Multilaver-Coated Functional Gold Nanoparticles And Their Applications In Biomedicine And Liquid Crystal Devices

The properties of nanoparticles are of great differences compared to bulk materials. Based on the unique optical features brought by an effect called "surface plasmon resonance (SPR)", gold nanoparticles are of great use in optics, physics, biomedicine, etc. This article proposes two innovative multilayer coating methods of gold nanoparticles, introduces their optical and chemical properties as well as functionalization, and establishes their applications in the fields of biomedicine and liquid crystal devices.We will first introduce a silica-polymer-multilayer-coated gold nanorod. Through the functionalization by fluorescence/Raman reporter molecules, it can carry multiple optical signals, forming relatively independent fluorescence and surface-enhanced Raman Scattering (SERS) channels. We will discuss its tunability in multiple dimensions and the ultra-high stability. Moreover, the photodynamic thrapy (PDT) photosensitizers could also be loaded onto this nanoparticle, giving it a great potential in biological use.Such silica-polymer-coated nanoparticles could be applied into biomedicine applications. We will introduce their circulation, metabolism and aggregation in tumor in vivo. By combining the advantages of both fluorescence imaging and SERS detection, these nanoparticles are applied to achieve fast, large area and specific tumor targeting in vivo. Photodynamic therapy can also be applied right after the detection of tumor, realizing a in vivo simultaneous tumor diagnosis and therapy (theranosis).In the second part of the article, we will introduce another fast, simple, well-controllable and well-adapted multilayer coating methods of gold nanoparticles using small molecules, together with their stability, shell thickness and optical properties.
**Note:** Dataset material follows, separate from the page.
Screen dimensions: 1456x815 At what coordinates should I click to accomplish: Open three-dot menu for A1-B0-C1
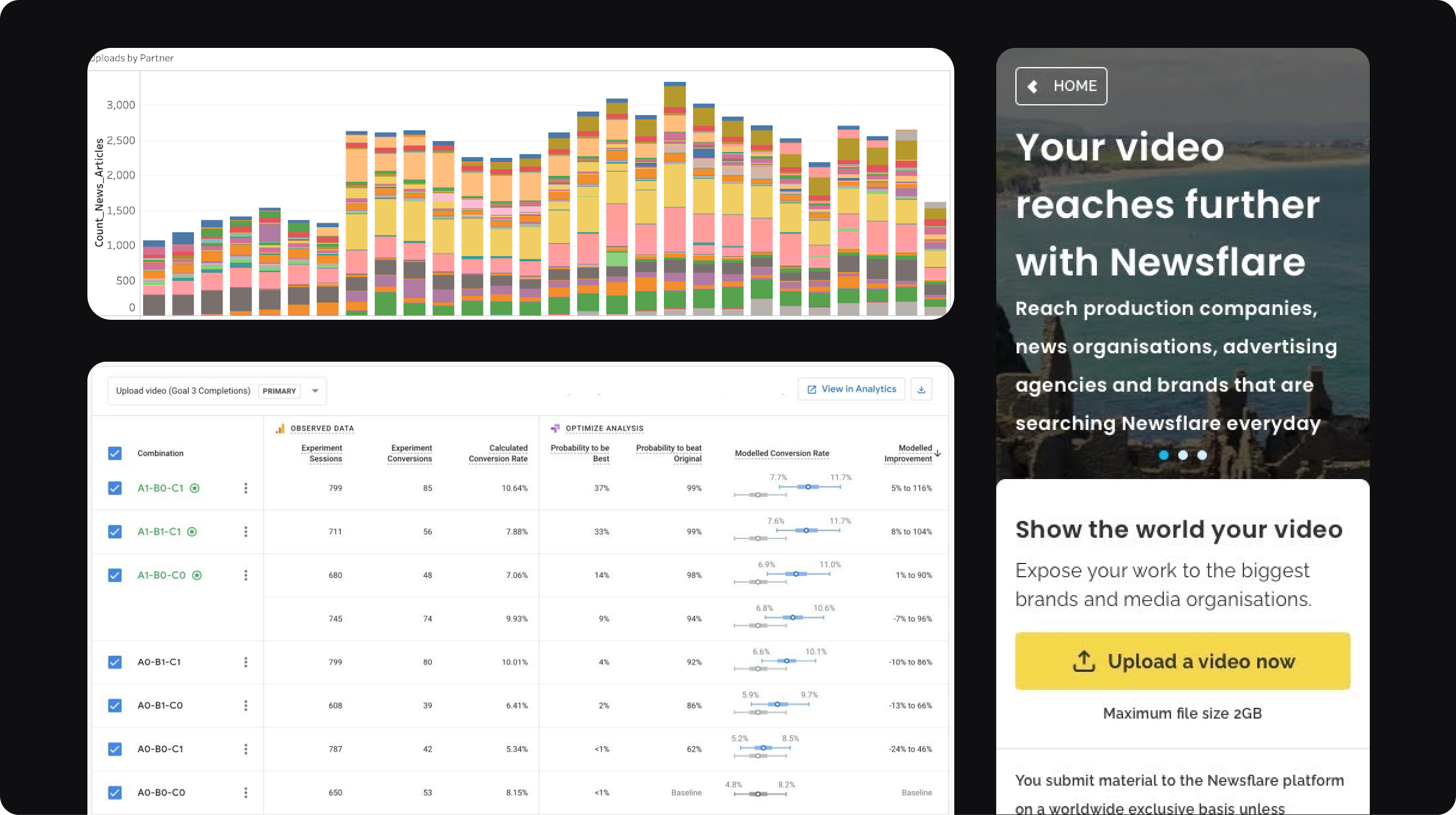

Such nanoparticles can enhance the Raman signals from external molecules without any doping procedures, or, through a very simple modification step, it can also act as a flexible SERS probe.We dope the small-molecule-multilayer-coated gold nanorods and gold nanoplatelets into a liquid crystal, in which they will be aligned and absorb light with a specific polarization, leading to an E-polarizer. We will discuss its polarization-dependent absorption and voltage response, including the measurements of multiple parameters as threshold voltage and response time. We will also discuss, according to the experimental results, the self-assemble aggregation of gold nanoparticles in liquid crystal.